На деревне возле избы сидит солдат дезертир, курит и напевает:
— Ночь темна, как две минуты…
Что за чушь? Что это значит — как две минуты?
— А как же? Я верно пою: как две минуты. Здесь делается ударение.
Сосед говорит:
— Ох, брат, вот придет немец, сделает он нам ударение!
— А мне один черт — под немца, так под немца!
В саду возле шалаша целое собрание. Караульщик, мужик бывалый и изысканно красноречивый, передает слух, будто где-то возле Волги упала из облаков кобыла в двадцать верст длиною. Обращаясь ко мне:
— Вириятно, эрунда, барин?
Его приятель с упоением рассказывает свое «революционное» прошлое. Он в 1906 году сидел в остроге за кражу со взломом — и это его лучшее воспоминание, он об этом рассказывает постоянно, потому что в остроге было:
— Веселей всякой свадьбы и харчи отличные!
Он рассказывает:
— В тюрьме обнаковенно на верхнем этажу сидят политики, а во втором — помощники этим политикам. Они никого не боятся, эти политики, обкладывают матюком самого губернатора, а вечером песни поют, мы жертвою пали…

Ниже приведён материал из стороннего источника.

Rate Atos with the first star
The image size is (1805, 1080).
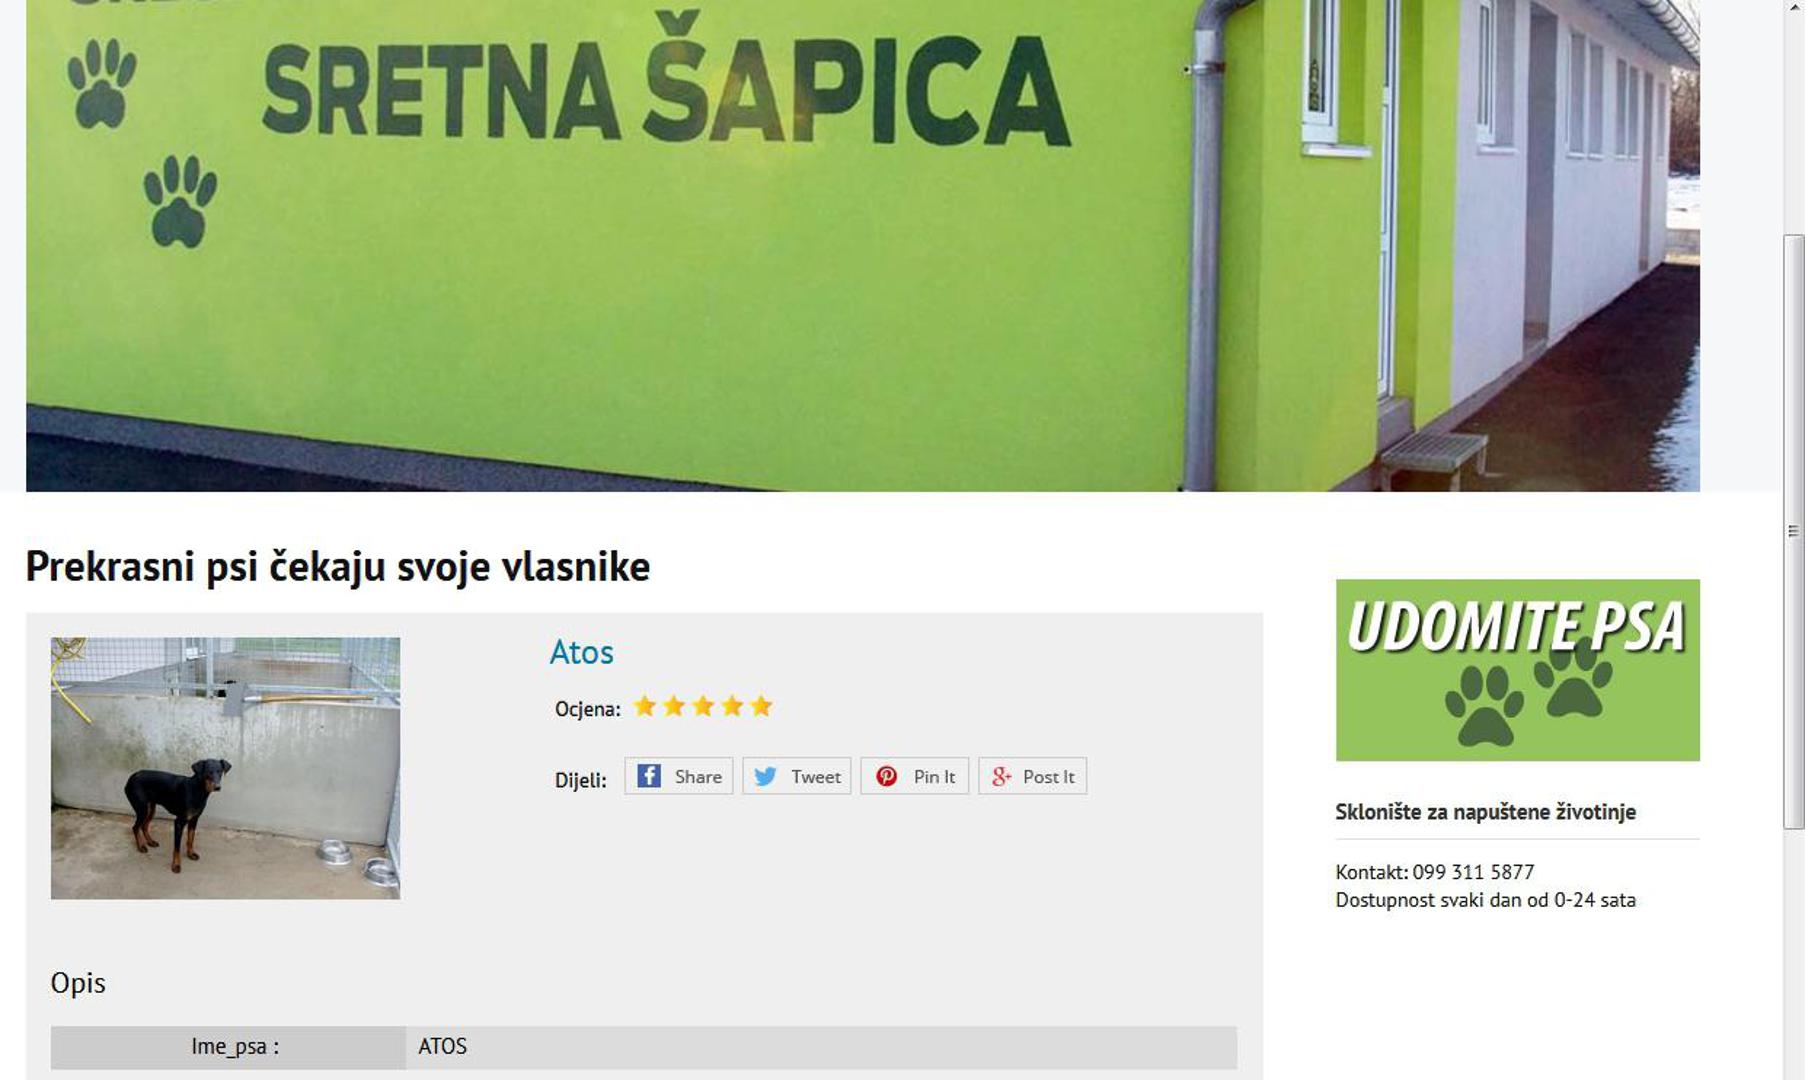click(645, 707)
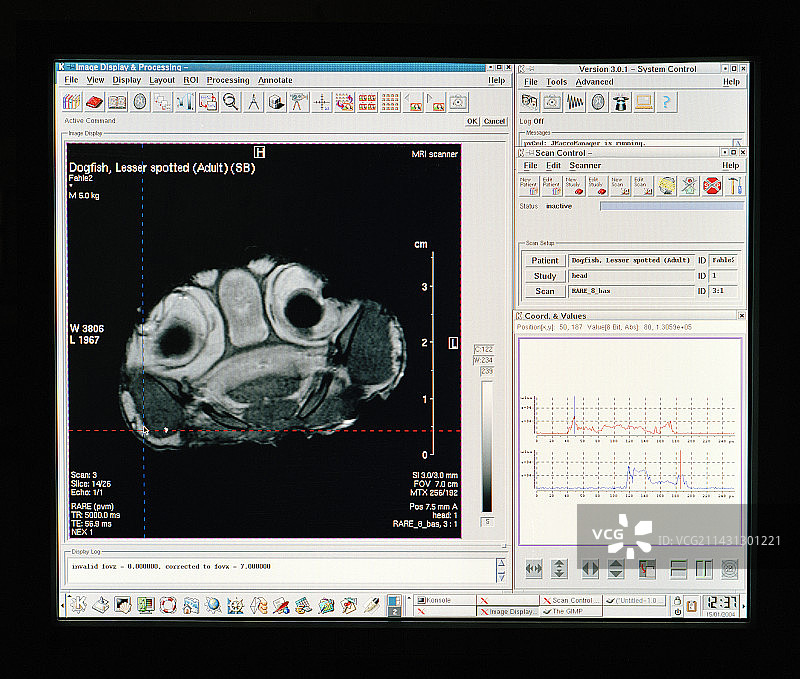Click the question mark help icon

tap(667, 101)
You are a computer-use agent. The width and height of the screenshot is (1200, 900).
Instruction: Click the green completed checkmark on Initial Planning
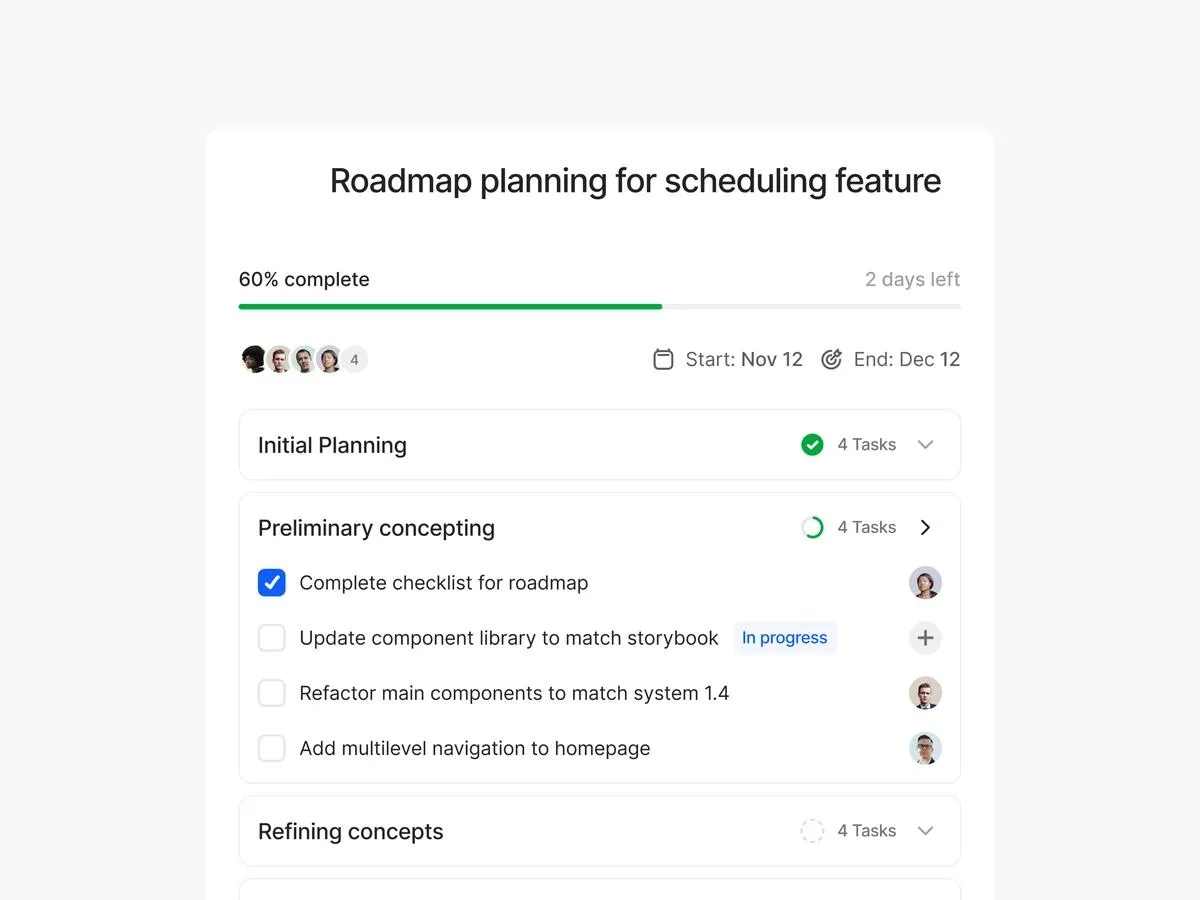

Одного из таких политиков царь приказал повесить и выписал из Синода самого грозного палача, но потом ему пришло помилование и к политикам приехал главный губернатор, третья лицо при царском дворце, только что сдавший экзамен на губернатора. Приехал — и давай гулять с политиками: налопался, послал урядника за граммофоном — и пошел у них ход: губернатор так напился, нажрался — нога за ногу не вяжет, так и снесли стражники в возок… Обешшал прислать всем по двадцать копеек денег, по полфунта табаку турецкого, по два фунта ситного хлеба, да, конечно, сбрехал…
Хожу, прислушиваюсь на улицах, в подворотнях, на базаре. Все дышут тяжкой злобой к «коммунии» и к евреям. А самые злые юдофобы среди рабочих в Ропите. Но какие подлецы! Им поминутно затыкают глотку какой-нибудь подачкой, поблажкой. И три четверти народа так: за подачки, за разрешение на разбой, грабеж отдает совесть, душу, Бога…
Шел через базар — вонь, грязь, нищета, хохлы и хохлушки чуть не десятого столетия, худые волы, допотопные телеги — и среди всего этого афиши, призывы на бой за третий интернационал. Конечно, чепухи всего этого не может не понимать самый паршивый, самый тупой из большевиков, Сами порой небось покатываются от хохота.